Contextualização do caso
Em uma associação comunitária que promove encontros culturais e recreativos aos sábados, Renato, 17 anos, participa de oficinas de música e momentos de convivência social. Em encontros menores, com grupos reduzidos e pessoas conhecidas, Renato demonstra boa participação: cumprimenta os colegas, segue orientações simples e solicita ajuda quando necessário. No entanto, em eventos maiores da comunidade, como festas ou encontros abertos, esses comportamentos praticamente desaparecem.
Durante os eventos com maior número de pessoas, Renato passa a permanecer isolado, evita interações e, em alguns momentos, deixa o espaço sem avisar. Voluntários relatam frustração, afirmando que “ele sabe fazer, mas não faz quando precisa”. Essa percepção gera dúvidas na equipe sobre como apoiar Renato de forma adequada.
–– Saber fazer em um contexto não garante o uso da habilidade em outros ambientes. ––
Compreendendo a generalização a partir da ABA
A partir dos conteúdos do Módulo 5, a equipe passa a compreender que a dificuldade apresentada por Renato não representa regressão ou desinteresse, mas ausência de generalização. A generalização envolve a transferência de uma habilidade aprendida para diferentes contextos, pessoas e demandas. No caso de Renato, as habilidades sociais estavam restritas a ambientes previsíveis e com menor complexidade social.
Observa-se que os eventos maiores apresentam variáveis adicionais: aumento de ruído, maior circulação de pessoas, mudanças rápidas de atividades e menor previsibilidade. Esses elementos alteram significativamente o contexto, exigindo adaptações que não haviam sido necessárias nos encontros menores. A ABA permite compreender que, diante dessas mudanças, o comportamento precisa ser novamente apoiado (COOPER; HERON; HEWARD, 2020).
–– A generalização depende da semelhança funcional entre os contextos, não apenas da habilidade aprendida. ––
Estratégias comunitárias para favorecer a generalização
Com base nessa leitura, a equipe decide introduzir estratégias simples de generalização. Antes dos eventos maiores, Renato passa a receber informações claras sobre o que irá acontecer, quem estará presente e quais atividades são esperadas. Além disso, combinam-se pontos de referência no espaço, como locais de pausa e pessoas específicas a quem ele pode recorrer em caso de desconforto.

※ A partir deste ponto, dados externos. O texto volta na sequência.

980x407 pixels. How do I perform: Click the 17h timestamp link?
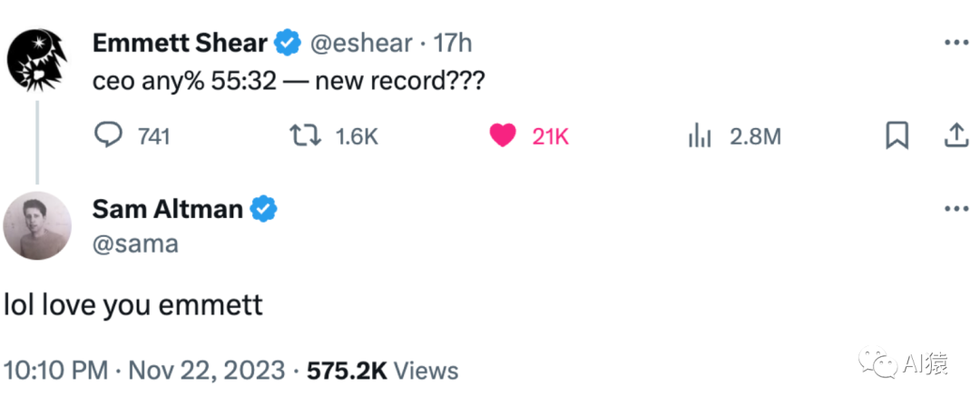click(x=452, y=43)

Durante os eventos, os voluntários reforçam comportamentos já conhecidos, como cumprimentar ou pedir ajuda, mesmo que ocorram de forma breve. Não há exigência de participação contínua; pequenas aproximações são valorizadas. A equipe também busca variar gradualmente os contextos, ampliando a complexidade de forma planejada, e não abrupta (MILTTENBERGER, 2015).
–– A generalização se fortalece quando a variação é planejada e acompanhada. ––
Limites éticos e sustentação da participação social
Um ponto central do módulo é o respeito aos limites éticos. A equipe compreende que não cabe exigir que Renato se comporte da mesma forma em todos os contextos. A participação é vista como processo, e não como desempenho padronizado. Quando Renato se afasta do espaço, isso é interpretado como necessidade de regulação, e não como falha.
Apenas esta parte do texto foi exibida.